REVIEW: Spymasters. Ten CIA Officers in Their Own Words



Edited by Ralph E. Weber. Wilmington, DE: Scholarly Resources, Inc., 1999. 355 pages


In one of the ten long interviews that make up Ralph Weber's Spymasters, distinguished intelligence officer Sam Halpern underscores the importance of knowing what has gone before: "I found a bookmark about the second page of the first chapter [of an after-action review of the failed 1958 Indonesia covert action program],” he remarks. “This indicated to me that no one had read beyond that point, and so we made some of the same mistakes [in the Bay of Pigs] we made in Indonesia. No one is interested in history! They ignore history…so no one learns what happened before." Halpin's lament is reason enough to read this book.
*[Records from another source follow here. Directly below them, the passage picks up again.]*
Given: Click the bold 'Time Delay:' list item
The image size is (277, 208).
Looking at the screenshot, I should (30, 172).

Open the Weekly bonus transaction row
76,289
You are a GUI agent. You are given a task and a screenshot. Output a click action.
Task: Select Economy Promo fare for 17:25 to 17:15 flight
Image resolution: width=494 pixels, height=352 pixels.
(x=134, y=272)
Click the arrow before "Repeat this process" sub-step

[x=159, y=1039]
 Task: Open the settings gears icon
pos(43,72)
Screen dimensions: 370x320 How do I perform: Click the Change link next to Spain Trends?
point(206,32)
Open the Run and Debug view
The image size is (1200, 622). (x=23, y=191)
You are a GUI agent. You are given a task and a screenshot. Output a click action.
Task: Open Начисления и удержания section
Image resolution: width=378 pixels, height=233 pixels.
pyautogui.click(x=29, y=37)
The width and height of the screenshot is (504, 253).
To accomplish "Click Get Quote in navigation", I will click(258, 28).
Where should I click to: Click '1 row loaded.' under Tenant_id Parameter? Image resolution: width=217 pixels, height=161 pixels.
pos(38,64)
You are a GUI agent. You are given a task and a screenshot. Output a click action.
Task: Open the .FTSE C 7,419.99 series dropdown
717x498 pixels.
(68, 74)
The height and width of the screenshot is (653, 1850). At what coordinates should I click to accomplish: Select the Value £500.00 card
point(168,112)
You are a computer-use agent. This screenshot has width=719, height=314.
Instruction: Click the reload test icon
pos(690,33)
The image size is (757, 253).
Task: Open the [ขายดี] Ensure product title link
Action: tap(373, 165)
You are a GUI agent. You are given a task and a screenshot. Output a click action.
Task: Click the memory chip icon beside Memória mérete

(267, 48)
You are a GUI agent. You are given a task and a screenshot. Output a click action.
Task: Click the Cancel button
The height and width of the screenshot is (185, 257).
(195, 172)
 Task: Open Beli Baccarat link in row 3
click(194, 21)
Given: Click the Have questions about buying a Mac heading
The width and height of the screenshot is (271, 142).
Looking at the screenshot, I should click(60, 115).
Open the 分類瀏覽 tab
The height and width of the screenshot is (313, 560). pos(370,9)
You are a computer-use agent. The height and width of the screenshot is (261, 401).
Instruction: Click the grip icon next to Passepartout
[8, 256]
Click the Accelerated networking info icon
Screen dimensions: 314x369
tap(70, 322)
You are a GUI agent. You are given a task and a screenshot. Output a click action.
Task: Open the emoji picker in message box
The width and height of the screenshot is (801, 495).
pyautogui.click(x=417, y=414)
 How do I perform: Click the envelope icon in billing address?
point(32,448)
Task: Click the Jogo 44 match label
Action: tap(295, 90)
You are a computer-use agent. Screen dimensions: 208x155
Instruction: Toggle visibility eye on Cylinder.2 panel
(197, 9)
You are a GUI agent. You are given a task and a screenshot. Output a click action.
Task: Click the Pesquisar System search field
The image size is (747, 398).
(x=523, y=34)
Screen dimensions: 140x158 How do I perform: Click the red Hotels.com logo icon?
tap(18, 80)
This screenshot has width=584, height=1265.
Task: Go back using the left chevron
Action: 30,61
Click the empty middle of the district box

Weber, a professor of history at Marquette University and a former Scholar-In-Residence at the CIA, introduces Spymasters with a brief, well-researched history of intelligence in the United States up to the formation of the CIA. The interviews pick up the subsequent story. While they lack the clear narrative line of a history, they offer recollections—some rough, some polished—that combine the essence of our past with important lessons for the present. Rear Adm. Sidney Souers, the first DCI, wrestles with what powers the DCI ought to have and to what extent the Joint Chiefs of Staff or the Secretary of Defense should control national intelligence resources.

Of special relevance during the current global campaign against terrorism, Richard Bissel, former Deputy Director of Plans, looks back at the Bay of Pigs and ponders whether the CIA should get out of the paramilitary business because it is beyond its competence. William Colby, DCI from 1973-1976, makes the countervailing case that the Agency's contributions in Vietnam and Laos argue for retaining a robust paramilitary capability. Several interviews remind us that the differences between the military intelligence world and the CIA can lead to heated debates—especially over force estimates—that can spill over into both the presidential and congressional arenas. Former DCI Richard Helms talks about the interagency disagreements over Soviet missile strength, and both Colby and former Deputy Director for Intelligence (DDI) Ray Cline rehash the validity of force estimates in Vietnam and whether there was an intelligence failure surrounding the Tet offensive.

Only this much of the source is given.